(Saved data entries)
== Segment start ==
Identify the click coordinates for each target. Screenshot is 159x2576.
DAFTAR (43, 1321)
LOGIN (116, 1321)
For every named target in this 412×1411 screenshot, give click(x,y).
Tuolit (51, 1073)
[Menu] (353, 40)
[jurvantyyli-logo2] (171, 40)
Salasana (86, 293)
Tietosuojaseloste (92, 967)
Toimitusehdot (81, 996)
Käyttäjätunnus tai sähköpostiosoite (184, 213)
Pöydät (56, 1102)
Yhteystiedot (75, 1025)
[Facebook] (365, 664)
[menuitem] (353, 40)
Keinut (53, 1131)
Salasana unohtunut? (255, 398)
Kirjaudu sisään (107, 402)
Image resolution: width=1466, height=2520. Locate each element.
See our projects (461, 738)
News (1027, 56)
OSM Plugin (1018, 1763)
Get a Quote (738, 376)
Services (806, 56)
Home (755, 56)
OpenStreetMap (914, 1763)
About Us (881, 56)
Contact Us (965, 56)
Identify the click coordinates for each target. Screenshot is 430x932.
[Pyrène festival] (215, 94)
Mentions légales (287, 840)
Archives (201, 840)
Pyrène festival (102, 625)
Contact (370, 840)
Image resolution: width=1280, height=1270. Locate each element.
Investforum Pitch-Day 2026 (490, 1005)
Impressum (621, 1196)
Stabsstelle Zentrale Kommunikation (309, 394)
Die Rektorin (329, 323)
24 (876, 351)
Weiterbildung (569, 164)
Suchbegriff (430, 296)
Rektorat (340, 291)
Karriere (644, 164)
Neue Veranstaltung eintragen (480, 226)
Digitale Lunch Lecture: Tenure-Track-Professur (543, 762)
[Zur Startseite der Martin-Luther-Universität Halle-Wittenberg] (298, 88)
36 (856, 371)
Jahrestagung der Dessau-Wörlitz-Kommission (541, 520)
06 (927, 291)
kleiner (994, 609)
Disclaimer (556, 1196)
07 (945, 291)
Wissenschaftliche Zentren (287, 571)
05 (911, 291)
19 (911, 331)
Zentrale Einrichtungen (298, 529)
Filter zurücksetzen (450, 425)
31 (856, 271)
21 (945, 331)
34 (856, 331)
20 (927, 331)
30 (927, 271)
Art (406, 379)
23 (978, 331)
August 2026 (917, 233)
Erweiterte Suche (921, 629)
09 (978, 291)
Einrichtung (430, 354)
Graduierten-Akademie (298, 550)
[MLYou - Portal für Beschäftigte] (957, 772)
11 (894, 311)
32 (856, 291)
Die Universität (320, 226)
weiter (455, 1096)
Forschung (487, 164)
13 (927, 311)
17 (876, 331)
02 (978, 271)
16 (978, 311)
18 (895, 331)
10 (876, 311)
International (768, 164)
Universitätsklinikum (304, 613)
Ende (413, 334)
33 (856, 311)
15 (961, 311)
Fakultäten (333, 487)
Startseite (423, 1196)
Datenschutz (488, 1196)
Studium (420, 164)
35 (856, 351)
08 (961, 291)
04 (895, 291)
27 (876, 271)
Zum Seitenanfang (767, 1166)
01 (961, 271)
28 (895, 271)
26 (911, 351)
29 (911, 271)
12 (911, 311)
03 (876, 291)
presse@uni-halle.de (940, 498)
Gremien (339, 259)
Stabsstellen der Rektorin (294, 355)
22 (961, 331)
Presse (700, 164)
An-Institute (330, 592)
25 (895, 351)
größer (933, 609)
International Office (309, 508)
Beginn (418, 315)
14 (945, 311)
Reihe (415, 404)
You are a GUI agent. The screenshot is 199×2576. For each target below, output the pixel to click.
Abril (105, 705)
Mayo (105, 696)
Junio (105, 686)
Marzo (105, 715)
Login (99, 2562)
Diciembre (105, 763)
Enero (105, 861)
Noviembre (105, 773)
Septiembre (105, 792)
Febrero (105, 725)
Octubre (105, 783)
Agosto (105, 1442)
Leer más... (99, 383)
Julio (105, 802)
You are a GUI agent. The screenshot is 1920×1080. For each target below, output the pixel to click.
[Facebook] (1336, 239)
== Segment end ==
### Description of the task
Determine how many lines in the records contain "below", and reply with the number only.

### Exercise answer
2